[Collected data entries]
—————

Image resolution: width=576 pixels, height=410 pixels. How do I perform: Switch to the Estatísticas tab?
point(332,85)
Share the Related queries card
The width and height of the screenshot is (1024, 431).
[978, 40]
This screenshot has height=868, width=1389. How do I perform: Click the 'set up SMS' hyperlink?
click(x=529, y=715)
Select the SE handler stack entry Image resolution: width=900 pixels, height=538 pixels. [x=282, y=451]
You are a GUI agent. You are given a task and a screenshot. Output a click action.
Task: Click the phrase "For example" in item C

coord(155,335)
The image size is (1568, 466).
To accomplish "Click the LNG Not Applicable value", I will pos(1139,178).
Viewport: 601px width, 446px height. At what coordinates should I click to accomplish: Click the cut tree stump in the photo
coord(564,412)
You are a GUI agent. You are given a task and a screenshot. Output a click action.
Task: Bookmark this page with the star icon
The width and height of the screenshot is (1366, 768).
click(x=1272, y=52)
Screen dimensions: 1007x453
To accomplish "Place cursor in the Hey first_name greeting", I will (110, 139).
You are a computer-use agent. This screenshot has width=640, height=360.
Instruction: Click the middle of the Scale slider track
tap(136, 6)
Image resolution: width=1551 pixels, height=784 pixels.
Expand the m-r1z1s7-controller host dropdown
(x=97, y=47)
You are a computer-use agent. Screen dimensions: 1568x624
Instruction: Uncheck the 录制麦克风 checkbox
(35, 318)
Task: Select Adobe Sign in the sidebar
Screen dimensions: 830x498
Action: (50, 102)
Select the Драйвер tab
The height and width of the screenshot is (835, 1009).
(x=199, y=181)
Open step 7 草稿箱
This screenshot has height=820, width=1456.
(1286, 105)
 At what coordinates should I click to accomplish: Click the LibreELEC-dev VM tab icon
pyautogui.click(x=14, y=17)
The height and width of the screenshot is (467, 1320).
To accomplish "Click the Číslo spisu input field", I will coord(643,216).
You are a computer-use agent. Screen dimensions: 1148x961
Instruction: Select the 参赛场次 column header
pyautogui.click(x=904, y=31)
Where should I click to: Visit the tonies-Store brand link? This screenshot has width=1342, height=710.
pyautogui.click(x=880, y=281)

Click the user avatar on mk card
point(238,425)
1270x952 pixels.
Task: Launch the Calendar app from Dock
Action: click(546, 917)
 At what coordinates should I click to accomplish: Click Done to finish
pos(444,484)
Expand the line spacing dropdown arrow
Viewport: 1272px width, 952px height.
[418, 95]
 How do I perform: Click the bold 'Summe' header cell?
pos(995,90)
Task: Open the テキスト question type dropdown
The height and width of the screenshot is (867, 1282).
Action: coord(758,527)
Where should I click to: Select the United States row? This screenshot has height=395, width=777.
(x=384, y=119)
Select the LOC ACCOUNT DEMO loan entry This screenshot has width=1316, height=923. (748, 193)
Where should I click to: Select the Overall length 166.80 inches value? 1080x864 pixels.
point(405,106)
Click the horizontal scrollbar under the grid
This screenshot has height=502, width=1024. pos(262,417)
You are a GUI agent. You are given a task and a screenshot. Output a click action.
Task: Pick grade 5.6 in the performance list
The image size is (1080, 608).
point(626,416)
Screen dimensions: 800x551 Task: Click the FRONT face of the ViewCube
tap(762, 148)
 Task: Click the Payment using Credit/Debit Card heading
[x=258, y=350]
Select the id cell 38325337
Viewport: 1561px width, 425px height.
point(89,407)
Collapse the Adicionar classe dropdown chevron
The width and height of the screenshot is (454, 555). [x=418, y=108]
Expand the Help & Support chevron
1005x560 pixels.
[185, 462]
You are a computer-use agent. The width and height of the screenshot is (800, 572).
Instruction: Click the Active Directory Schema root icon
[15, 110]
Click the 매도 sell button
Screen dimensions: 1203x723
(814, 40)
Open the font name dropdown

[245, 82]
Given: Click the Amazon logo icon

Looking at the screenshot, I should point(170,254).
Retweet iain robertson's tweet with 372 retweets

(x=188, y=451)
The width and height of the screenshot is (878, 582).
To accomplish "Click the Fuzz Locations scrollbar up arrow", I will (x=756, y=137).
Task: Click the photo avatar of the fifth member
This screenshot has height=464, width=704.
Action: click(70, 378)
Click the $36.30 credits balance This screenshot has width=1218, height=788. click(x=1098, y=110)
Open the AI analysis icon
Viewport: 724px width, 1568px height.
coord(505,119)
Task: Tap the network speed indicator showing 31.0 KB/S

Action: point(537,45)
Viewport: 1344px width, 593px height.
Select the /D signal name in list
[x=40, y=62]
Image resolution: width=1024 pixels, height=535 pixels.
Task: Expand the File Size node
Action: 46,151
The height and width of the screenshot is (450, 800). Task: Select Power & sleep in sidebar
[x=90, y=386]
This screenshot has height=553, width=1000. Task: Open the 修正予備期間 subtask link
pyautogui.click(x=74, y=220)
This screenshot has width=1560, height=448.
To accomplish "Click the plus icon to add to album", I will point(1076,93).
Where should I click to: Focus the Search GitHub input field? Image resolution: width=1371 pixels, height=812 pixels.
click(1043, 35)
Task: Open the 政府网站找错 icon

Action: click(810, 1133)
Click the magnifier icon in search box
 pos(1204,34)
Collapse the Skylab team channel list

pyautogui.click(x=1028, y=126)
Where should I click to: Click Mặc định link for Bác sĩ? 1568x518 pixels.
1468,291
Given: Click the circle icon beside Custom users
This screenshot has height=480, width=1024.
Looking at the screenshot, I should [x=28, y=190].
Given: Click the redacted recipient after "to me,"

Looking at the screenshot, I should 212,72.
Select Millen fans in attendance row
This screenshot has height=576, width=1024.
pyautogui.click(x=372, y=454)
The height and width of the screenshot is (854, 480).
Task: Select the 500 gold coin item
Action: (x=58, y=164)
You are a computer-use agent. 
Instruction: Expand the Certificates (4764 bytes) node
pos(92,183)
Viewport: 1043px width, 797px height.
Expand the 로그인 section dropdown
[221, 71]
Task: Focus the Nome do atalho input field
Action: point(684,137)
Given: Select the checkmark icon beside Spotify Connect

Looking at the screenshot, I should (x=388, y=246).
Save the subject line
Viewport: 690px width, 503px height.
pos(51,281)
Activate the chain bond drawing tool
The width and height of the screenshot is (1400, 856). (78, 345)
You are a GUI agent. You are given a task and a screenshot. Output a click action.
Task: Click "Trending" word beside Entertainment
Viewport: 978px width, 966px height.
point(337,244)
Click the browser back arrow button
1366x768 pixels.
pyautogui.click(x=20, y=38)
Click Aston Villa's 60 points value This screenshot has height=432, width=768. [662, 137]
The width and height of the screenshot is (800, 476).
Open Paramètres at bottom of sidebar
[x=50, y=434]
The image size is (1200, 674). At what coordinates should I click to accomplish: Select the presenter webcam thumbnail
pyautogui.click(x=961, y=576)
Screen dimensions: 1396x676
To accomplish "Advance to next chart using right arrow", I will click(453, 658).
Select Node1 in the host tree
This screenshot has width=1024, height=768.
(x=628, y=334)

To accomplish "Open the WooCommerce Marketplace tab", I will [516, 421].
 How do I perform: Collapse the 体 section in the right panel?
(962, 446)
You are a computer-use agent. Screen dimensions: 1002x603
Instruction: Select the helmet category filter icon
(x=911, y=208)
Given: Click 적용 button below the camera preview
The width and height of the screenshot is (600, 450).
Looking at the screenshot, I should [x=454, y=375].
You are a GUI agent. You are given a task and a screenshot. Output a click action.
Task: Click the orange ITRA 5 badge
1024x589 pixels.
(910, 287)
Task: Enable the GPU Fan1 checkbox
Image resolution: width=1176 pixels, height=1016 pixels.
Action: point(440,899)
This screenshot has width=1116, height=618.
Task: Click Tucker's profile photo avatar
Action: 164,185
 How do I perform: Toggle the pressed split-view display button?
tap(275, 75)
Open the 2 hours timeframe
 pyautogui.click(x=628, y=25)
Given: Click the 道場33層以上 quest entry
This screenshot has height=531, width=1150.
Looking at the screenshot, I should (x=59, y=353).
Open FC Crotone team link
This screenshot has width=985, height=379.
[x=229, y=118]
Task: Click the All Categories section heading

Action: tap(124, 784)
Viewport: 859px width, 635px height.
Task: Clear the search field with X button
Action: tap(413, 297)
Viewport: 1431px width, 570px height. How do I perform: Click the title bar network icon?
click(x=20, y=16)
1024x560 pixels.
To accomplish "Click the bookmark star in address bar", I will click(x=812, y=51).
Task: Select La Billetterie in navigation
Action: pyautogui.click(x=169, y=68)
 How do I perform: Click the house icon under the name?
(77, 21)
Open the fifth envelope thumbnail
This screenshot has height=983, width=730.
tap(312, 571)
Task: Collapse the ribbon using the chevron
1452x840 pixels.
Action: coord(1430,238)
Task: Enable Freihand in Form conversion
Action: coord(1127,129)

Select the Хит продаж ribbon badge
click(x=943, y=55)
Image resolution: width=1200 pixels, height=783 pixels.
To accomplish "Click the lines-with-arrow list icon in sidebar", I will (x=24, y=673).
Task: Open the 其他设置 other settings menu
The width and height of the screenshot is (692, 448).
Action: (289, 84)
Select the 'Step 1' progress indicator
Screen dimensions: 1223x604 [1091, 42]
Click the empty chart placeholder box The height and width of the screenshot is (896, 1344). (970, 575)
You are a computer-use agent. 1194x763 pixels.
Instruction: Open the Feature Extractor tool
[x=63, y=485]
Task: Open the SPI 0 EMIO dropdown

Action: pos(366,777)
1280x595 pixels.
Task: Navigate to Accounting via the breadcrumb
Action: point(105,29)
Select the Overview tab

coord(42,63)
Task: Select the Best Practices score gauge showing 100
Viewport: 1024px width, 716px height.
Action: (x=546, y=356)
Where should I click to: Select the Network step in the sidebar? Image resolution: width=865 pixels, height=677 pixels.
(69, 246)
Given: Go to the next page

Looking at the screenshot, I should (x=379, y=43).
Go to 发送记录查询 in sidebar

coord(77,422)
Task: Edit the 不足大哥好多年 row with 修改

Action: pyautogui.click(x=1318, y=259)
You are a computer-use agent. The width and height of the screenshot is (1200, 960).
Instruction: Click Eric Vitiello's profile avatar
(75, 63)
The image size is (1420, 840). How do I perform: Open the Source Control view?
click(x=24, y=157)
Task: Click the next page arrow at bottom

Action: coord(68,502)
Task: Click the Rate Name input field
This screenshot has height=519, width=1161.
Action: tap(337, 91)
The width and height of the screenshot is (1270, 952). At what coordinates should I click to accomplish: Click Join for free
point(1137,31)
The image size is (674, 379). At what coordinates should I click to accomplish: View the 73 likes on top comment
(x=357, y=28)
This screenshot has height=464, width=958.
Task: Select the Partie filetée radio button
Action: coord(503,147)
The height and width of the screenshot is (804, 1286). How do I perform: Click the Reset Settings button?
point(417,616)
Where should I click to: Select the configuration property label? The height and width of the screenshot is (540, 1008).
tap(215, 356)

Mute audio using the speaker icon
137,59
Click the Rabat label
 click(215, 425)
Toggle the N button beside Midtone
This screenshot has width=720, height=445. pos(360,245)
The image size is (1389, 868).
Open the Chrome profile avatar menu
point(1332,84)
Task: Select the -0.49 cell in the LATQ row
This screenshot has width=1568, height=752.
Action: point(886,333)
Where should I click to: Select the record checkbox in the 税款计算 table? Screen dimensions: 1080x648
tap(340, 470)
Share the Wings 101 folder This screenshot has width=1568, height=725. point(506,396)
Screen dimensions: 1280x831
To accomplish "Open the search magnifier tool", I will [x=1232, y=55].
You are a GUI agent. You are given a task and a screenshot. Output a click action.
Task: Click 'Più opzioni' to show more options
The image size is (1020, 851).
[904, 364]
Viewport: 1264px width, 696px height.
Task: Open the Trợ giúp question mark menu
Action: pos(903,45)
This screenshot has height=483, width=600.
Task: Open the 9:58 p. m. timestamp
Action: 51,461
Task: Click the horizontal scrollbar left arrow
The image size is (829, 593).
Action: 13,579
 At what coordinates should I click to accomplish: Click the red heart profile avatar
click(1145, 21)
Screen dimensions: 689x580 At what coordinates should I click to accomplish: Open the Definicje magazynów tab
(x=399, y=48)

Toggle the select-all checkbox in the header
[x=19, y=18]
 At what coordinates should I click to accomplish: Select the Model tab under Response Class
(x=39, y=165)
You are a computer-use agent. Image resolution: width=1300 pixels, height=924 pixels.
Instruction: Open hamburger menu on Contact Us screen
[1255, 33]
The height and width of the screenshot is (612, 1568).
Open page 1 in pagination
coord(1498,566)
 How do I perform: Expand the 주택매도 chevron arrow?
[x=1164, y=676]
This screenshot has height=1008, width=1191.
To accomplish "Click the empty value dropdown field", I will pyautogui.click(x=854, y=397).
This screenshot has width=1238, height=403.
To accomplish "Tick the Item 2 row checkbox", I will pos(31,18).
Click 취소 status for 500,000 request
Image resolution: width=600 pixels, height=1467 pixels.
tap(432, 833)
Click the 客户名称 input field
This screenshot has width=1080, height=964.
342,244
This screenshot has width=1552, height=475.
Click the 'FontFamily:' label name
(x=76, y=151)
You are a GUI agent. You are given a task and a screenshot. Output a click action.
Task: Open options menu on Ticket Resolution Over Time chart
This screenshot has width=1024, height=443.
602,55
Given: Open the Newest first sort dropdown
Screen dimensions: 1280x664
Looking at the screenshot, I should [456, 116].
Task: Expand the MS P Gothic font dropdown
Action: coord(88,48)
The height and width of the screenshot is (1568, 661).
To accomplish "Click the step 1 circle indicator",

—————

### Task instructions:
Collect the complete line wherever the string "computer" appears in the records.

### Response for this exercise:
You are a computer-use agent. This screenshot has width=640, height=360.
You are a computer-use agent. Screen dimensions: 1568x624
You are a computer-use agent. Screen dimensions: 1148x961
You are a computer-use agent. The width and height of the screenshot is (800, 572).
You are a computer-use agent. 
You are a computer-use agent. Screen dimensions: 1002x603
You are a computer-use agent. 1194x763 pixels.
You are a computer-use agent. The width and height of the screenshot is (1200, 960).
You are a computer-use agent. Image resolution: width=1300 pixels, height=924 pixels.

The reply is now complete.